如何使用pyhton知道以txt文件的每个字母开头的名称数量

Question

I need to know how I can calculate the number of words in the list that start with the letter A, B, C .. Z.

Here I leave the reading part of the txt file

#!/usr/bin/python


def main():
  lines = []
  xs = []

  try:
    with open("bin-nombres.txt", 'r') as fp:
      lines = [lines.strip() for lines in fp]

    for i in lines:
      print(i[0])
      xs = counterByLetter(i[0])

    print(xs)
  except EOFError as e:
    print(e)

  finally:
    pass

def counterByLetter(data):
  return [(k, v) for k, v in {v: data.count(v) for v in 'abcdefghijklmnopqrstuvwxyz'}.items()]  

if __name__ == "__main__":
  main()

I must calculate the number of words that begin with [A ... Z]. For examples.

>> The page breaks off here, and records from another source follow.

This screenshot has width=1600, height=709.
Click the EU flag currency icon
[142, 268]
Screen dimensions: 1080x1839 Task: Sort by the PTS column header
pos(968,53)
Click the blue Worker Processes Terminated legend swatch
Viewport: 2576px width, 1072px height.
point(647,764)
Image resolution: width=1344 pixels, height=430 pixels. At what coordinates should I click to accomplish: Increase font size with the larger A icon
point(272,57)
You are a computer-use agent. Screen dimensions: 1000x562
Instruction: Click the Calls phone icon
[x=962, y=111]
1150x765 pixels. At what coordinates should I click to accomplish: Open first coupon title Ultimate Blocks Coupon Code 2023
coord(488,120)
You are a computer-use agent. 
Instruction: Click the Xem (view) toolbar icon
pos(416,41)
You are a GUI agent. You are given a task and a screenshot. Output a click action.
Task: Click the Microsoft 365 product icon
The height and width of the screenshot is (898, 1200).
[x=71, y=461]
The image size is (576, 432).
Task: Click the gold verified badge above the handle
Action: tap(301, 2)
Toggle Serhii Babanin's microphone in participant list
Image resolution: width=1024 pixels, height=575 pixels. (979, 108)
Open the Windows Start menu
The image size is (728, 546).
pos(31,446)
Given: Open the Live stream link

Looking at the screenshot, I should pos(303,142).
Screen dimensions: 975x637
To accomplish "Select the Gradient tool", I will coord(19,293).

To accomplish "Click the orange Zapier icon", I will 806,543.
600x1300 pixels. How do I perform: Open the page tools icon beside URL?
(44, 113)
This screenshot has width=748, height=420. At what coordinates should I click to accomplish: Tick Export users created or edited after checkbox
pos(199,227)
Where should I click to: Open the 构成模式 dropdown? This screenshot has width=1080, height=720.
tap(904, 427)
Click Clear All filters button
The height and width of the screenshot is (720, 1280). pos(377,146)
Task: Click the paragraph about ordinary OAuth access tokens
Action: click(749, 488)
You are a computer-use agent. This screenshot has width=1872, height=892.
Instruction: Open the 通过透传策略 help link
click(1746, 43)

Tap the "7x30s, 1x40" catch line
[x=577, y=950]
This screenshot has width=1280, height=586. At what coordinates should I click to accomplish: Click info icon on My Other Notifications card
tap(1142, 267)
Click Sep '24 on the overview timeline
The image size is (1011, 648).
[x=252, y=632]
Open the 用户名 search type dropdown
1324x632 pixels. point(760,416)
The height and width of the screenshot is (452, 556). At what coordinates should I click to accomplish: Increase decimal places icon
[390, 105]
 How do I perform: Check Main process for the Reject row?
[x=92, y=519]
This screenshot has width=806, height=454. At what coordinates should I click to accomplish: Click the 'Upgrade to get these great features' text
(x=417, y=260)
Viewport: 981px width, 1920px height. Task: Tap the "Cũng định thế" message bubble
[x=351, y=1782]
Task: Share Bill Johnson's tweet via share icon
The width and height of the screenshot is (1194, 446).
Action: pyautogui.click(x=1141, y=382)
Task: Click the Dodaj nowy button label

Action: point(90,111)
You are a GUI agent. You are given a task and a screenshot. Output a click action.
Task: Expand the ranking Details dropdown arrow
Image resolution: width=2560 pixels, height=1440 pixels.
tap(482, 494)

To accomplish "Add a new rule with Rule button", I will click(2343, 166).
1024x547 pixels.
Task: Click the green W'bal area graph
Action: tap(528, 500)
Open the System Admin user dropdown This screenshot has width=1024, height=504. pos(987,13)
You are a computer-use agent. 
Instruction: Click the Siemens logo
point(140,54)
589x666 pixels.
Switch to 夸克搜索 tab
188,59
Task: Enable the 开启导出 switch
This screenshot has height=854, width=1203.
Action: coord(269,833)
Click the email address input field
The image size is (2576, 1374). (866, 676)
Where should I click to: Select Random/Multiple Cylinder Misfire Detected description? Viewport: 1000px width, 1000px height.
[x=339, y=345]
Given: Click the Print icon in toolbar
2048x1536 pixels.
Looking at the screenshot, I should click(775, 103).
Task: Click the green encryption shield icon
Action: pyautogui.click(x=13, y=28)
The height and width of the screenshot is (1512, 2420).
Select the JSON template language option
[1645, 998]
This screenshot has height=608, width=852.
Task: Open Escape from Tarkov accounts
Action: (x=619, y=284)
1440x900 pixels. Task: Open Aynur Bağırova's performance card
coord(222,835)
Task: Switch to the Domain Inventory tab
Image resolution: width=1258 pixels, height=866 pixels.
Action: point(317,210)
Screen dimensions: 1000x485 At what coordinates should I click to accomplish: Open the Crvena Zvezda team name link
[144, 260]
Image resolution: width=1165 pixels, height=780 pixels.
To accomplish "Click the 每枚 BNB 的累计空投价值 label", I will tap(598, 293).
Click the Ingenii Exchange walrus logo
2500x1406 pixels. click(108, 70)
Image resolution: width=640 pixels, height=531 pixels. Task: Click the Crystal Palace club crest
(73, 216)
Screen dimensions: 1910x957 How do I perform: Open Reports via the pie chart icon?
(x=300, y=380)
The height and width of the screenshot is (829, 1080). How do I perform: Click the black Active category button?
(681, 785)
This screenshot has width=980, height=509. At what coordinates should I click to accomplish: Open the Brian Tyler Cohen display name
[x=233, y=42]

• There are 3 words that start with A.
• There are 20 words that start with B.
• etc..

Here I leave the solution to the problem. Thanking those who helped me !!

import string


def main():
  try:
    # this initiates the counter with 0 for each letter
    letter_count = {letter: 0 for letter in list(string.ascii_lowercase)}
    with open("bin-nombres.txt", 'r') as fp:
      for line in fp:
        line = line.strip()
        initial = line[0].lower()
        letter_count[initial] += 1  # and here I increment per word


    #iterating over the dictionary to get the key and the value.
    #In the iteration process the values will be added to know the amount of words.
    size = 0
    for key , value in letter_count.items():
      size += value
      print("Names that start with the letter '{}' have {} numbers.".format(key , value))

    print("Total names in the file: {}".format(size))


  except EOFError as e:
    print(e)


if __name__ == "__main__":
  main()

Answer 1

Assume that, there have a list name list which have 3 elements:

list = ["Geeks", "For", "Triks"]

And have a array which have 26 elements.

array = ["0", "0", ......"0", "0"......"0","0"]

array[0] represent the number of words start with A . .................. .................. array[25] represent the number of words start with Z . Then, if list[n][0] start with A then you need to increment array[0] by 1.

if array[5] = 7 then it's mean that there are 7 words start with F . This is the straightforward logic for find the result.

Answer 2

So, according to your updated answer (1 word per line, already alphabetically sorted), something like this should work:

import string


def main():
  try:
    # this initiates our counter with 0 for each letter
    letter_count = {letter: 0 for letter in list(string.ascii_lowercase)}
    with open("words.txt", 'r') as fp:
      for line in fp:
        line = line.strip()
        initial = line[0].lower()
        letter_count[initial] += 1  # and here we increment per word

    print(letter_count)

  except EOFError as e:
    print(e)


if __name__ == "__main__":
  main()

UPDATE:

It's good that you don't just want a readymade solution, but your code has a few issues and some points are not super pythonic, that's why I suggested to do it as above. If you really want to go with your solution, you need to fix your counterByLetter function. The problem with it is that you're not actually storing the results anywhere, you're always returning a new array of results for each word. You probably have a word starting with 'z' as the last word of the file, hence the result having 0 as the count for all letters, except 'z', which has one. You need to update your values for the current letter in that function, instead of calculating the whole array at once.

Answer 3

I'd suggest to change a bit your code like this.

Use collection.defaultdic t set to int as value: using the first letter as key of the dictionary you are able to increment its value each there is a match. So:

from collections import defaultdict

Set xs as xs = defaultdict(int)

Change the for i in lines: body to

for i in lines:
  xs[i[0]] += 1

If you print xs at the end of the for loop you'll get something like:

defaultdict(<class 'int'>, {'P': 3, 'G': 2, 'R': 2})

Keys in dict are case sensitive, so, take care of transforming the case, if required.

You don't need an external method to do the counting job.